_Task instructions_
1. Summarize the article on the food safety bill amendment in two sentences.
2. List every person named in the article on the food safety bill amendment.

_Page text_
........

For related articles and more information please visit OCA’s Resource Center for Food Safety and our information page for All Things Organic.

Over 125 national, state, and grassroots organizations are notifying members of the United States Senate that an amendment proposed by Sen. Jon Tester (MT) and Sen. Kay Hagan (NC), is critical to ensuring that the food safety bill being considered by the Senate does not injure the livelihoods of family-scale farmers and undercut consumers’ opportunity to find fresh, local farm produce and locally artisan food products, like jams and jellies.

“Consumers are voting in rapidly increasing numbers to opt-out of the industrial food system by patronizing farmers markets, CSAs, food cooperatives and other portals for local, sustainable and organic food in their communities,” said Mark A. Kastel, senior farm policy analyst for the Wisconsin-based Cornucopia Institute.

Organic and locally marketed food are the fastest growing segments in the industry.

........

[Saved entries]
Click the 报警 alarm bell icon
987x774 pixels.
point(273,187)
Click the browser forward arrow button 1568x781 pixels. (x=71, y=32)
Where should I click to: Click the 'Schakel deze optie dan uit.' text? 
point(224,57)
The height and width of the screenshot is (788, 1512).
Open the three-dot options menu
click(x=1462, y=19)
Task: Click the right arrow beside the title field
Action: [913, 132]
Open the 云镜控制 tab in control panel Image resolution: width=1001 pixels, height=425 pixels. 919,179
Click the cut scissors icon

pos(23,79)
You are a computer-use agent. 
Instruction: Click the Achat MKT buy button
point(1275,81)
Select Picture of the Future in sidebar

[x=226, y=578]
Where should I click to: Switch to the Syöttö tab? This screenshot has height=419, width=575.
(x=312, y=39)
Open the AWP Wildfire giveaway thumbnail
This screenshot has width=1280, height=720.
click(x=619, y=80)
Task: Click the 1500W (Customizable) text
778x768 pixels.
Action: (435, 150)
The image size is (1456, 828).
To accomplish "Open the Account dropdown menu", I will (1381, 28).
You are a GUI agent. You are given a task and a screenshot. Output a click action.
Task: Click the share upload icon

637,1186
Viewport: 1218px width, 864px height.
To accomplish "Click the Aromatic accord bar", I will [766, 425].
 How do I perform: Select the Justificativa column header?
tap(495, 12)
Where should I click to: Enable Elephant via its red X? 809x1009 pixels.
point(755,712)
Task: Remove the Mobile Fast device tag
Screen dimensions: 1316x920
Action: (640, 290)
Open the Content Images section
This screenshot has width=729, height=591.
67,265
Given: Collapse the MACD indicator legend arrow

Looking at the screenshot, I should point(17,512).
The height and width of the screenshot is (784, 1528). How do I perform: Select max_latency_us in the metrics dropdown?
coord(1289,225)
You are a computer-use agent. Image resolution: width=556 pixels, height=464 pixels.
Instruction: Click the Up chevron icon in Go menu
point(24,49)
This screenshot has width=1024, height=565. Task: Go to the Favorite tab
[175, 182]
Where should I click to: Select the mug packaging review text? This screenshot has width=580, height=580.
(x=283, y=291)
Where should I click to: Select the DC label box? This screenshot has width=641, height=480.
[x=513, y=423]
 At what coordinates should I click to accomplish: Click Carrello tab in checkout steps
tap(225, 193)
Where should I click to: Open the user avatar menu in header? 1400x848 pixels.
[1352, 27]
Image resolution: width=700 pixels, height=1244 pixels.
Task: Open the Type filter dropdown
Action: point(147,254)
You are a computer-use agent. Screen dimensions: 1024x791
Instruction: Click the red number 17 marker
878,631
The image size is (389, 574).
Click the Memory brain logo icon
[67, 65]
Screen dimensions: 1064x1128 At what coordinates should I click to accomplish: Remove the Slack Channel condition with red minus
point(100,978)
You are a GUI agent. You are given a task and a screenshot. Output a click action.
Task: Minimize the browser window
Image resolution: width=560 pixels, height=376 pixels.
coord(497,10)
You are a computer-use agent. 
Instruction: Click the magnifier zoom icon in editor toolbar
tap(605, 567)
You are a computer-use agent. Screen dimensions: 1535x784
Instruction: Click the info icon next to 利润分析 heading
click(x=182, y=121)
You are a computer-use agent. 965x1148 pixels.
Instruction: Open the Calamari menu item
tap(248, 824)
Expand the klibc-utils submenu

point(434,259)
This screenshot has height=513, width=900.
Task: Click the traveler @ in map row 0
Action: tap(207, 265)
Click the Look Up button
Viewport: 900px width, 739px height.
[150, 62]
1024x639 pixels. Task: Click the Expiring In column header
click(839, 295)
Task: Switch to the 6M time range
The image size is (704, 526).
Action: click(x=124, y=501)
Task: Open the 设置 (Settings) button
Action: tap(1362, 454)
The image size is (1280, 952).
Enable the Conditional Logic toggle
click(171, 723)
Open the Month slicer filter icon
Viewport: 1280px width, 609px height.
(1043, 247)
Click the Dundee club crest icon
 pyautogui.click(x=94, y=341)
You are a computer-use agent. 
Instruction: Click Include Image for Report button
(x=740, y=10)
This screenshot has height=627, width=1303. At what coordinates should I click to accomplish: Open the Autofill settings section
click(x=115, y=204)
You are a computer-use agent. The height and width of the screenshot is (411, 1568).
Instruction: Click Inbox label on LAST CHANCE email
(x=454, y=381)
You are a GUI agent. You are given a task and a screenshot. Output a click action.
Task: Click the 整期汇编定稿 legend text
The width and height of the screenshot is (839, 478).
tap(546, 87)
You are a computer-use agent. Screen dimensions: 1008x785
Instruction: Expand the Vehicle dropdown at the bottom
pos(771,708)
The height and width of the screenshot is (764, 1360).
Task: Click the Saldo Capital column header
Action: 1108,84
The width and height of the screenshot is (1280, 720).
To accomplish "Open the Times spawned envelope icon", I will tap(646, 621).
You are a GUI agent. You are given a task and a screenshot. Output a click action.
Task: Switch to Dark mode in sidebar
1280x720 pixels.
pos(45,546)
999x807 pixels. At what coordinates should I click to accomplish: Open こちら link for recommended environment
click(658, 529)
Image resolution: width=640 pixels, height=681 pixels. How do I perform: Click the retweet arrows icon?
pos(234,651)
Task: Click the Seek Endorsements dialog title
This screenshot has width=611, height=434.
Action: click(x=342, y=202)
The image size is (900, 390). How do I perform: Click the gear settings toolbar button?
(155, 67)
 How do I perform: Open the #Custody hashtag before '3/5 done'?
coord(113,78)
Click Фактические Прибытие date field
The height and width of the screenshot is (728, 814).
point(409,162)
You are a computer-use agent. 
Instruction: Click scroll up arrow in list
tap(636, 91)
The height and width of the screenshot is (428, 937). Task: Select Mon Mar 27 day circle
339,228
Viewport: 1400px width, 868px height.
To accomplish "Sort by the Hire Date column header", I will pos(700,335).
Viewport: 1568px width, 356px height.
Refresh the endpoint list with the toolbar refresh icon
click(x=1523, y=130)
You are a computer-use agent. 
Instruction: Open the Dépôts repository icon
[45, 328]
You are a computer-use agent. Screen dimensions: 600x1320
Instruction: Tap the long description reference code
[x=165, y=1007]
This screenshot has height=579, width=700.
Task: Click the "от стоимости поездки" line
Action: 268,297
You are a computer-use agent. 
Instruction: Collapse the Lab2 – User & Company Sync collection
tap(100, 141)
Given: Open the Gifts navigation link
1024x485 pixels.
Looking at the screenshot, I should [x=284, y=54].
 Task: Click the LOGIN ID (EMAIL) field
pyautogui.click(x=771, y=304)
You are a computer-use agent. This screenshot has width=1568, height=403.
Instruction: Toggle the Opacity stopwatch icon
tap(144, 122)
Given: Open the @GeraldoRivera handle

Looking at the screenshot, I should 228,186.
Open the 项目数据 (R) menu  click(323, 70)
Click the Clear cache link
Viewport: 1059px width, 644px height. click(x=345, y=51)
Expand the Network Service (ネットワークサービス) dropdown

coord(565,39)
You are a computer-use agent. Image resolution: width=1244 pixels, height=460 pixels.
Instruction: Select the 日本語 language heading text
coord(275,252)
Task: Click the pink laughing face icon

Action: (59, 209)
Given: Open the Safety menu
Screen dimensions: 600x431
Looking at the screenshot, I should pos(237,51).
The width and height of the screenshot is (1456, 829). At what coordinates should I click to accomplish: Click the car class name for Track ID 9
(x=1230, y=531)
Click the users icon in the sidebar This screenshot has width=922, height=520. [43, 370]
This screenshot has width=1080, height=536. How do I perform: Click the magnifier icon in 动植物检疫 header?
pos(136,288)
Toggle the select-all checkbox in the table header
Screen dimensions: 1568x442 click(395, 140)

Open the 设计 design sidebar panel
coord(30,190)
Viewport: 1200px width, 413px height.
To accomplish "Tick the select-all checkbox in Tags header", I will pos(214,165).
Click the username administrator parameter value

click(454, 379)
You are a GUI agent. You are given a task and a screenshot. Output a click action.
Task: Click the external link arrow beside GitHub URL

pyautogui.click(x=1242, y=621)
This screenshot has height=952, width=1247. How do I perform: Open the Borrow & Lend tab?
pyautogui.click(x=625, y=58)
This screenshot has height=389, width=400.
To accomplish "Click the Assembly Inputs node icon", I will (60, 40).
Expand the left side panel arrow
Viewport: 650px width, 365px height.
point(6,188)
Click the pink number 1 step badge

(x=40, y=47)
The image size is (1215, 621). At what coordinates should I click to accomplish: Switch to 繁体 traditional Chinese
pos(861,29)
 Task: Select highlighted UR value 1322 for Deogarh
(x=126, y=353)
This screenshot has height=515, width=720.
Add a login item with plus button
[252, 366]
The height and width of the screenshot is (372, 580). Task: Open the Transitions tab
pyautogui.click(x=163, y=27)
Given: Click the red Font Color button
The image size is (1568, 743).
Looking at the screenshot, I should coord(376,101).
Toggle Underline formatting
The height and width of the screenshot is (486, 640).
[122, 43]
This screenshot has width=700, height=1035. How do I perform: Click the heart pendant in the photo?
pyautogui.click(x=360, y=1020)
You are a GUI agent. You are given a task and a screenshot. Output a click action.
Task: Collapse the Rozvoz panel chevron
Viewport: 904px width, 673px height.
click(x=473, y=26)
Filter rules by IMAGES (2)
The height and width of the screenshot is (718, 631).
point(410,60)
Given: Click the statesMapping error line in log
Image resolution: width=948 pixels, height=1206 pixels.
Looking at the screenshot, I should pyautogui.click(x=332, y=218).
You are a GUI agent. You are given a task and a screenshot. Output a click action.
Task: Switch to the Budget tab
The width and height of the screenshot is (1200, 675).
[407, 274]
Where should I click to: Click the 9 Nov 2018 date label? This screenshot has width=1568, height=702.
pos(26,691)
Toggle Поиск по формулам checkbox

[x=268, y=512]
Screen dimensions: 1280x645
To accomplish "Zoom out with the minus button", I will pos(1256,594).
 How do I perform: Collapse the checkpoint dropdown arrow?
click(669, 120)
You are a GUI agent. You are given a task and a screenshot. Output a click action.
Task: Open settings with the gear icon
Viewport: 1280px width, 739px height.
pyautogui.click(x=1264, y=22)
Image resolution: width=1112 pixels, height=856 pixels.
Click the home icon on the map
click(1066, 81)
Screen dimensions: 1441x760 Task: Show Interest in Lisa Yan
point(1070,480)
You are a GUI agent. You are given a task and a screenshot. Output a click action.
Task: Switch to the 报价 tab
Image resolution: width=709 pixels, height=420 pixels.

........

_Task results_
1. Over 125 national, state, and grassroots organizations are telling U.S. senators that an amendment proposed by Sen. Jon Tester and Sen. Kay Hagan is critical to keeping the Senate's food safety bill from injuring family-scale farmers and undercutting consumers' access to fresh local produce and artisan foods. Mark A. Kastel of the Cornucopia Institute said consumers are increasingly opting out of the industrial food system, and organic and locally marketed food are the fastest growing segments in the industry.

2.
Jon Tester
Kay Hagan
Mark A. Kastel